[start EXERCISE DATA]
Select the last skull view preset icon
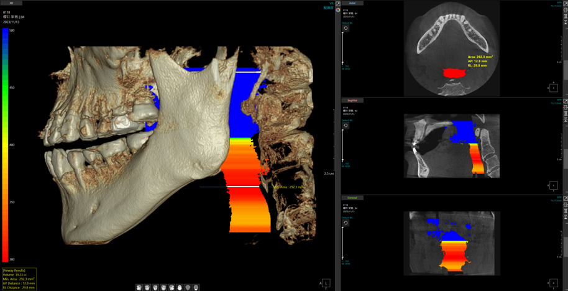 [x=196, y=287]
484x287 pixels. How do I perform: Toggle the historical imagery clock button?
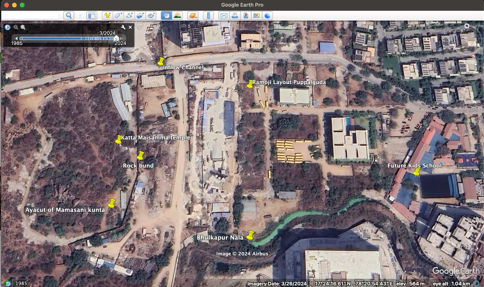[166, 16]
[end EXERCISE DATA]
[start EXERCISE DATA]
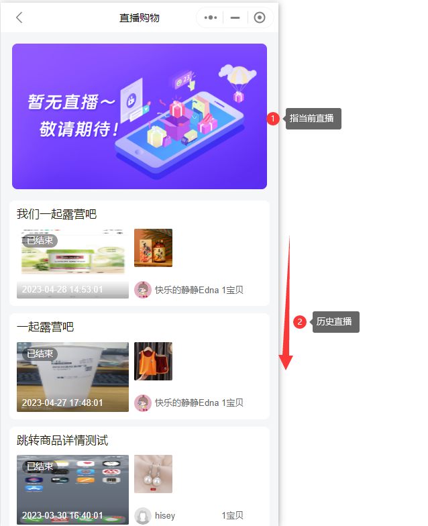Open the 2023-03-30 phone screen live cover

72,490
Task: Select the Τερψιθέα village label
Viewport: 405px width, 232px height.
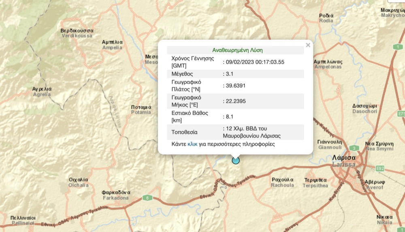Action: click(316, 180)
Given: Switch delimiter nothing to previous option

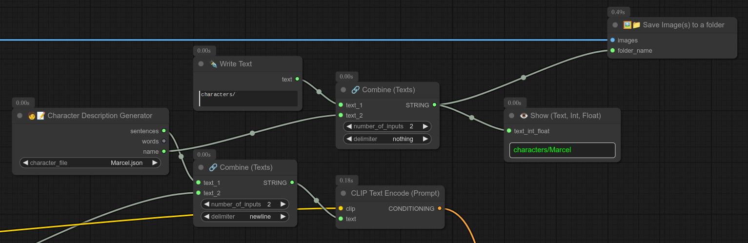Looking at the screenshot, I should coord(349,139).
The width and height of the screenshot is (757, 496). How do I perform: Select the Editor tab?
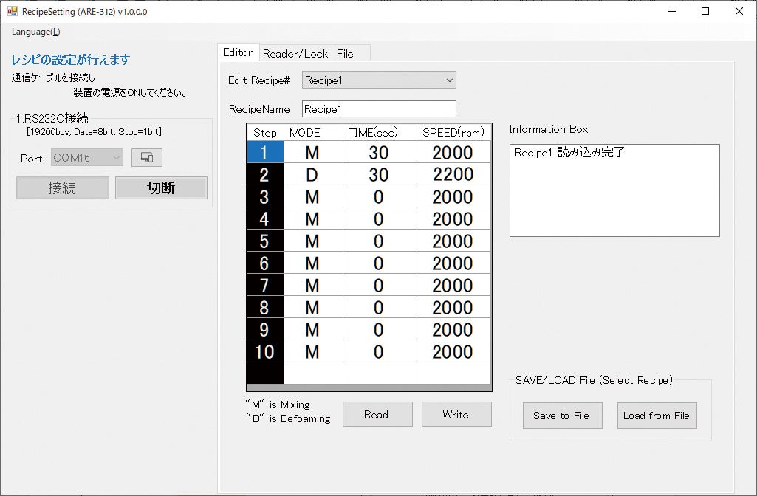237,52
[end EXERCISE DATA]
[start EXERCISE DATA]
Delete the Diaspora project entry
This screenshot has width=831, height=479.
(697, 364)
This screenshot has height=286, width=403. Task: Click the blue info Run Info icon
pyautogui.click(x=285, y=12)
[end EXERCISE DATA]
→ WRITTEN EXERCISE: Could you rewrite the material from the line containing "This screenshot has height=286, width=403." through the line containing "pyautogui.click(x=285, y=12)", requests included, shifting every coordinate in the answers up by 149?

→ EXERCISE RESPONSE:
This screenshot has height=286, width=403. Task: Click the blue info Run Info icon
pyautogui.click(x=434, y=161)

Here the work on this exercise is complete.